**Texte fourni:**
---

On parle beaucoup d'abstraction à propos du film. Cosmopolis s'ouvre sur une toile de Pollock et se termine sur une toile de Rothko. Est-ce à dire que le film passerait d'une abstraction à une autre, du dripping au "champ coloré"? Or ce qui caractérise la peinture de Pollock, ou plutôt sa technique, c’est sa dimension mathématique, fractale (au niveau de la densité des couleurs), comme les mouvements des marchés financiers, alors que chez Rothko l’abstraction est au contraire plus spirituelle, "tragique" même, nourrie par les mythes, ce qui nous ramène à Freud et à Jung. Au début du roman, il est dit de Packer qu’il ne consultait pas d’analyste: "Fini Freud, place à Einstein." La formule n’a rien de programmatique, elle situe le personnage dans sa position de départ (c'est la science qui gouverne). Par la suite, ce sera plutôt l'inverse. Cosmopolis, film génialement bavard, se découpe ainsi en deux parties cloisonnées, inégales, qui le rendent asymétrique (A Dangerous Method était au contraire un film parfaitement symétrique, un modèle d'équilibre). Une première partie, la plus importante (les 2/3 du film), d’aspect pollockien, fractale, qui se passe dans la limousine et occupe toute la surface: des mots vides qui "s'égouttent" dans tous les sens; une seconde partie (le dernier 1/3), d’esprit rothkien, plus spatiale, qui se passe dans l’antre de Benno, telle une scène de théâtre: la parole pleine, un peu lourde, qui cherche à faire sens. On peut évidemment préférer une partie à l'autre, on ne peut nier la cohérence de l'ensemble.
Car ce qui intéresse Cronenberg c'est bien cela: le cheminement d'un homme détaché de son corps - c'est pour cette raison qu'il fait des check-up tous les jours - et non la critique du capitalisme, cyber ou pas (juger le film sur cette base c'est faire fausse route). Faute d'avoir su écouter son corps, en l'occurrence sa prostate, Packer a oublié l'asymétrique, le petit truc bizarre qui lui aurait permis de comprendre le yuan. Mais tout ça n'a plus d'importance. Ce qui compte maintenant, c'est l'homme seul qui est en face de lui, cet homme qui le connaissait mieux que personne, mieux que lui-même, auquel il avait failli et allait faillir encore, cet homme qui disait devoir le tuer tout simplement pour ce qu'il est. L'homme, lui, l'autre, qui allait mourir, qui était déjà mort, et dont il voyait le corps, toujours là... encore détaché?
Revoir Crash...

---

**Entrées du corpus:**
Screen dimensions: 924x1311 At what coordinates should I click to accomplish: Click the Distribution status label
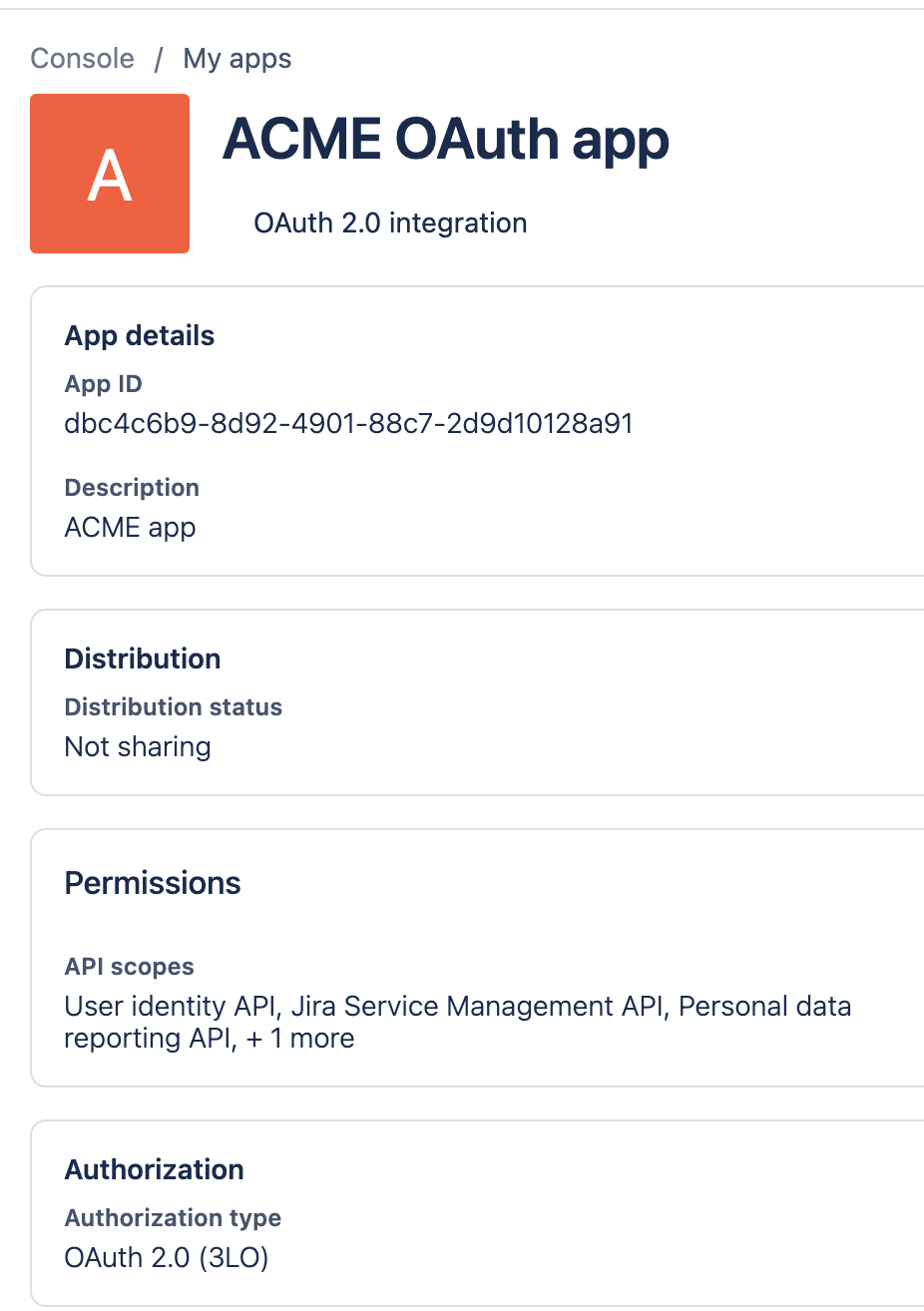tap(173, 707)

---

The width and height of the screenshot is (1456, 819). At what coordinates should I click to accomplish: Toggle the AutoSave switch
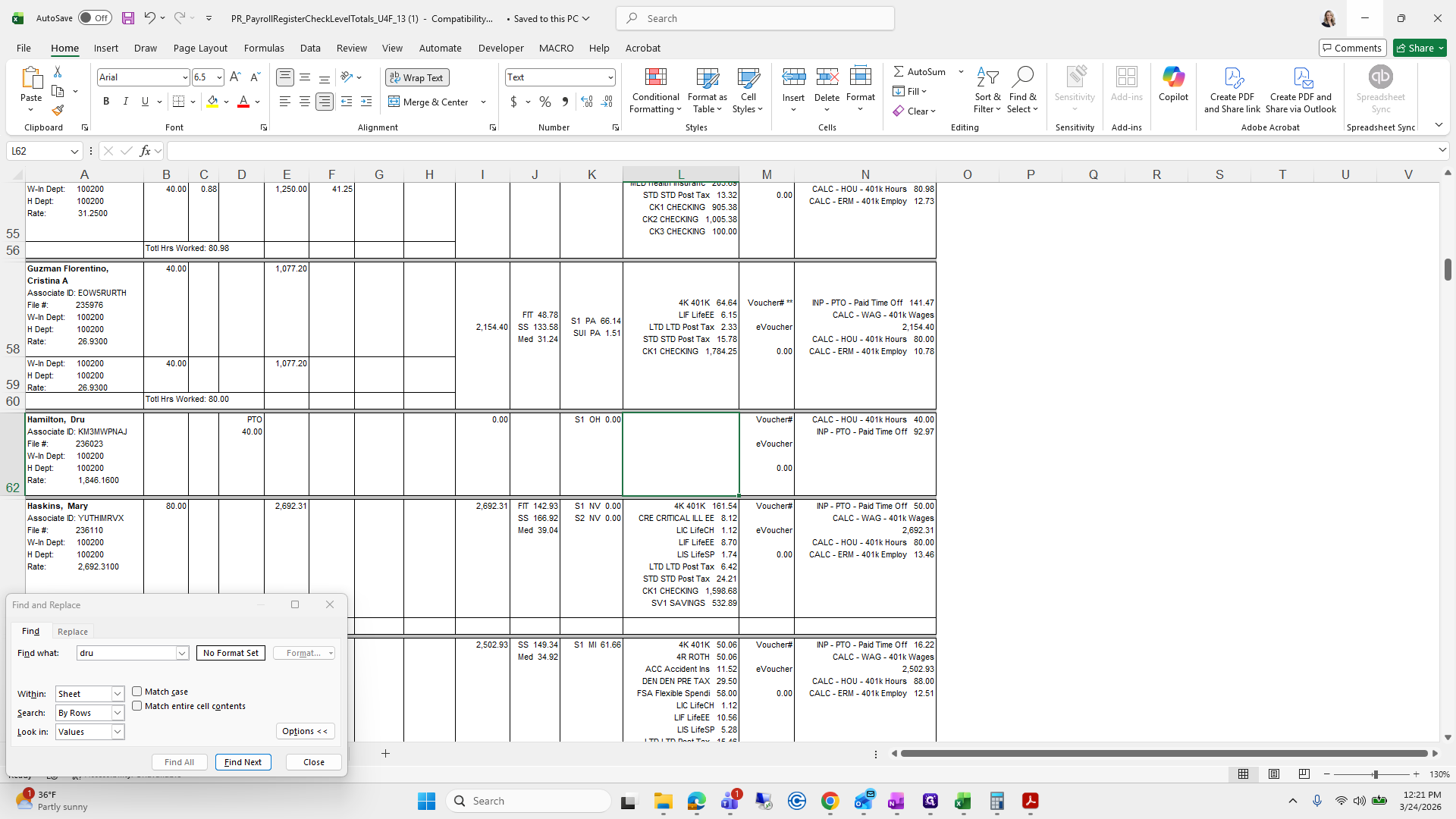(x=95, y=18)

---

**Objectifs:**
[1] Dressez la liste de tous les titres de films mentionnés dans le texte fourni sur Cosmopolis.
[2] D'après le texte fourni, quelle part du film occupe sa première partie ?

**Solutions par tâche:**
[1]
- Cosmopolis
- A Dangerous Method
- Crash

[2] Les deux tiers du film.